§ **Work instructions**:
Reproduce, please, the line that holds "You are a computer-use" and all later lines through the end of the entries below, exactly; omit pictures.

#### Data supplied

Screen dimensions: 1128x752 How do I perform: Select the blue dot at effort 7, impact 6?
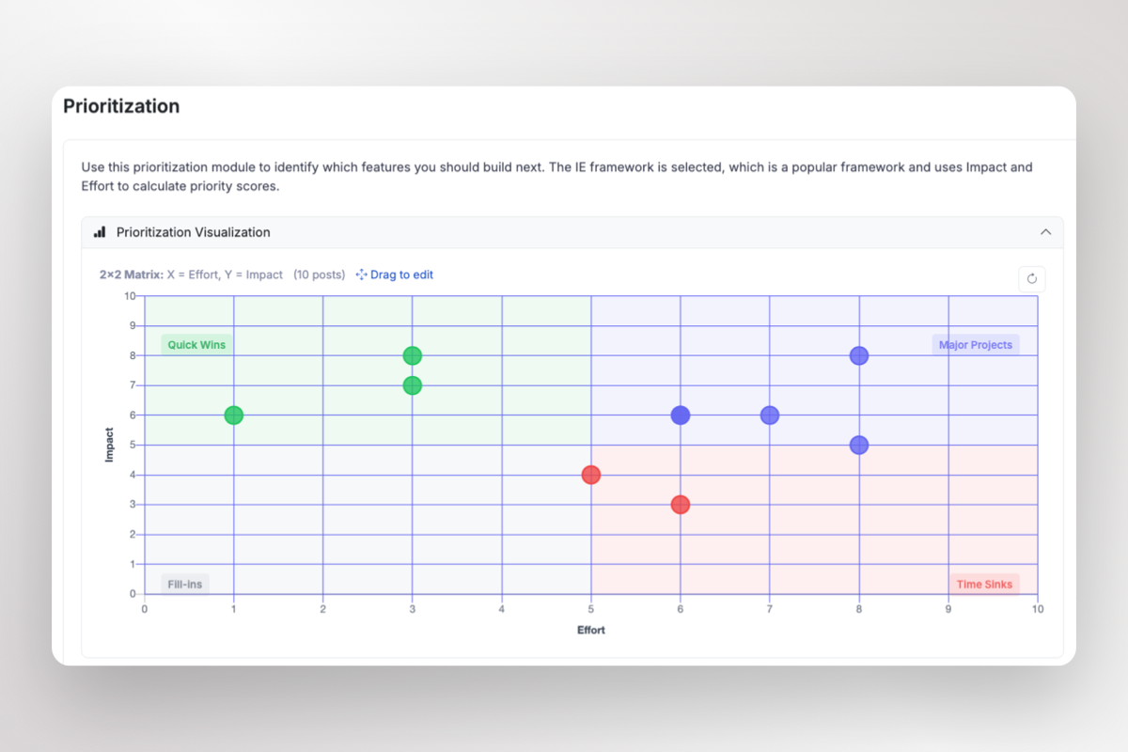coord(769,415)
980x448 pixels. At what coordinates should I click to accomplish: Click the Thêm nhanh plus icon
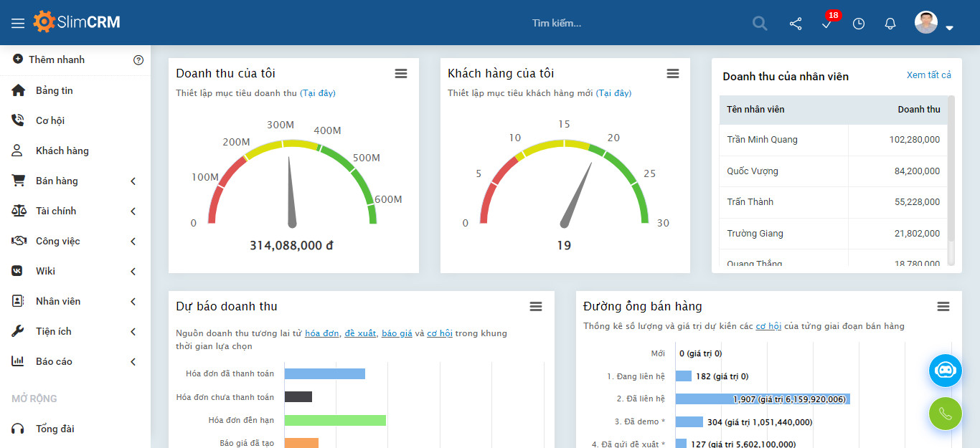(x=17, y=59)
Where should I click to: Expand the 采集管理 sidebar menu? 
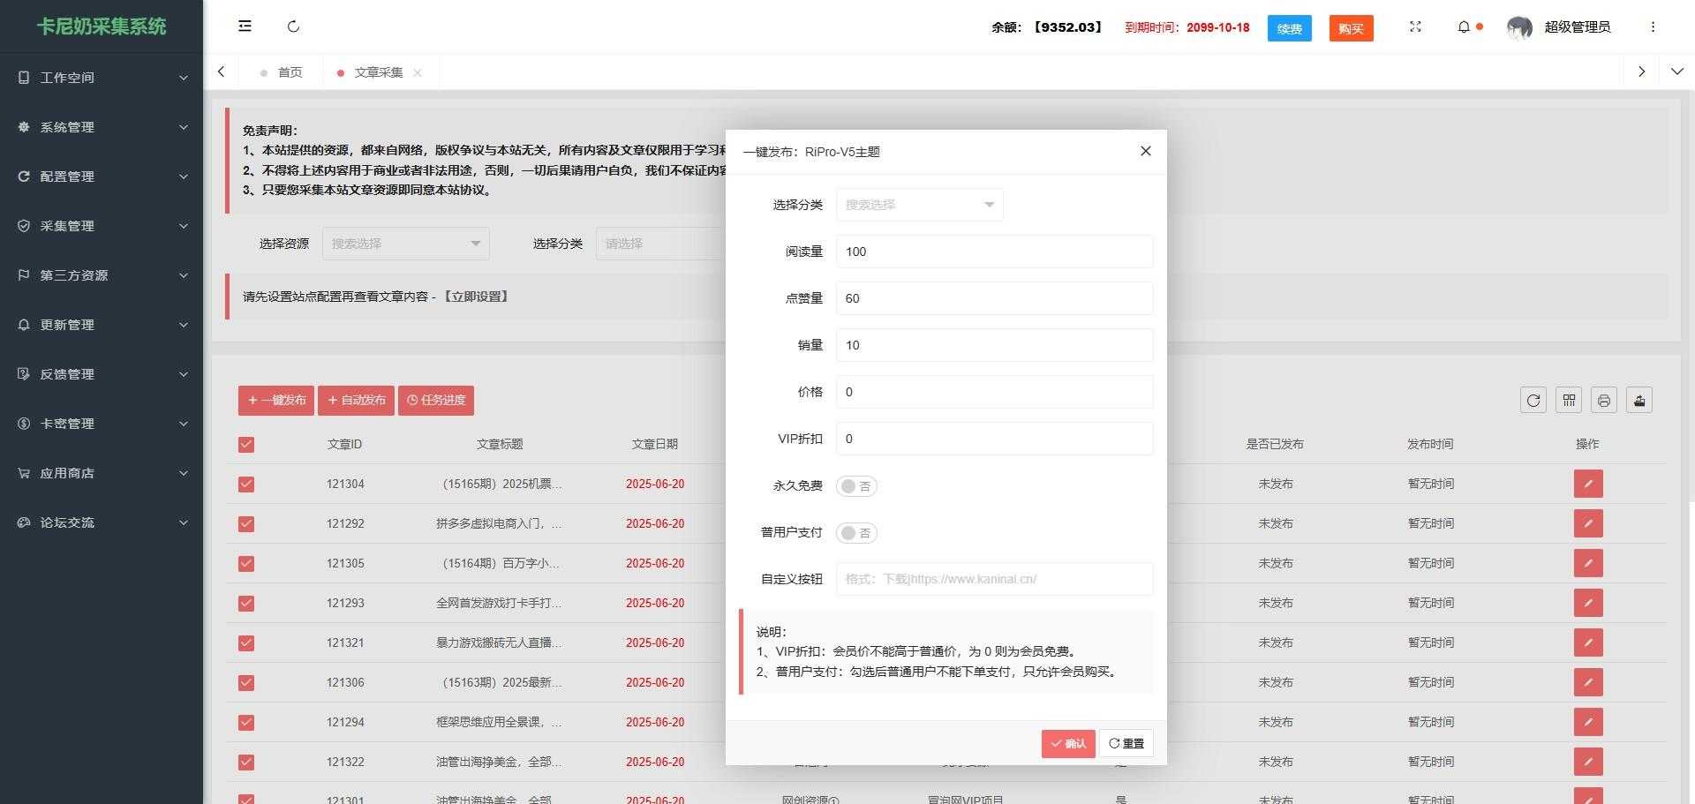(102, 226)

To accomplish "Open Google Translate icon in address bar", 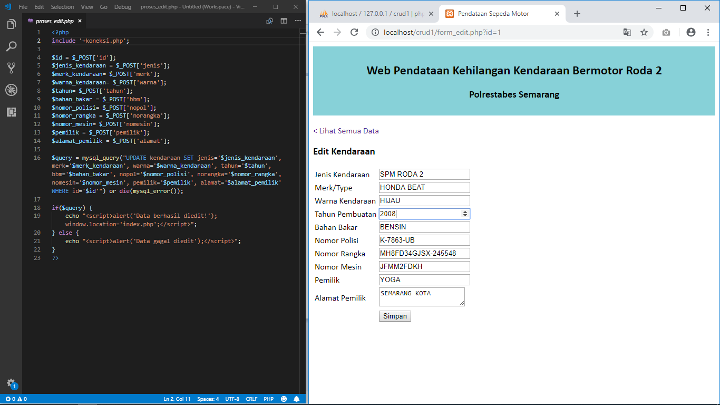I will tap(627, 32).
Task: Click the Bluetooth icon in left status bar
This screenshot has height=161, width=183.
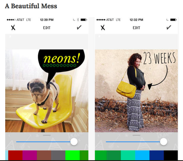Action: click(x=78, y=20)
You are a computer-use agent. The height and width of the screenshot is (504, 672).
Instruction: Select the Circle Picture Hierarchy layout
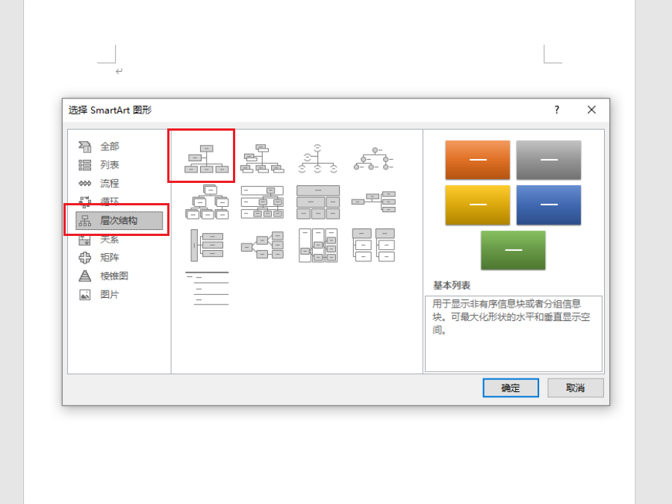pos(373,159)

########

§ **The completed task**:
You are a computer-use agent. The height and width of the screenshot is (504, 672).
Instruction: Select the Circle Picture Hierarchy layout
pos(373,159)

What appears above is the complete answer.